I have the following setup:
-CentOS box, with KVM installed (libvirt), as gateway/VM host. Interface eno2 as uplink.
-Public routed network configured on interface virbr1 (virbr1 mode routed, forward to all physical ports), and physical interface eno4 bridge-enslaved to virbr1, to use for local network, local server and VM guests.
-On interface eno4 I have a Catalyst switch, in which the local network and local server are connected.

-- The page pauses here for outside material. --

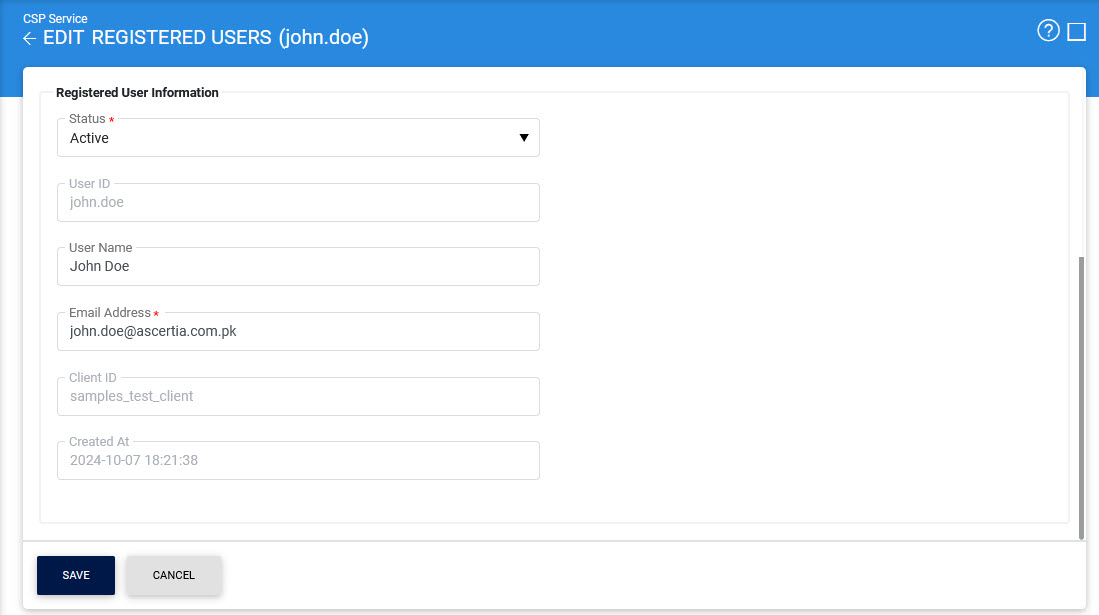Click the back arrow beside the page title
Image resolution: width=1099 pixels, height=615 pixels.
(29, 39)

xx.xx.xxx.128/27 - network
xx.xx.xxx.129 - assigned to virbr1, gateway for the whole network
xx.xx.xxx.130 - localserver
xx.xx.xxx.157 - guest VM
xx.xx.xxx.158 - Catalyst
My problem is that I need the local network to access the local server, but no one else should. I tried adding direct rules in firewalld, like this:
[root@master ~]# firewall-cmd --direct --get-all-rules
ipv4 filter INPUT 0 -s xx.xx.xxx.128/27 -d xx.xx.xxx.130/32 -j ACCEPT
ipv4 filter INPUT 1 -d xx.xx.xxx.130/32 -j DROP
ipv4 filter FORWARD 0 -s xx.xx.xxx.128/27 -d xx.xx.xxx.130/32 -j ACCEPT
ipv4 filter FORWARD 1 -d xx.xx.xxx.130/32 -j DROP
A ping from my home workstation to xx.xx.xxx.130 still works with the above rules. I even tried adding the same rules via iptables, but still no joy.
The same rules worked just fine in the previous setup( iptables ), Debian box with two interfaces, one connected to the internet, one to the Catalyst.
What am I missing? Is this a wrong way to achieve my goal? I am fairly new to firewalld, I've used iptables up until now.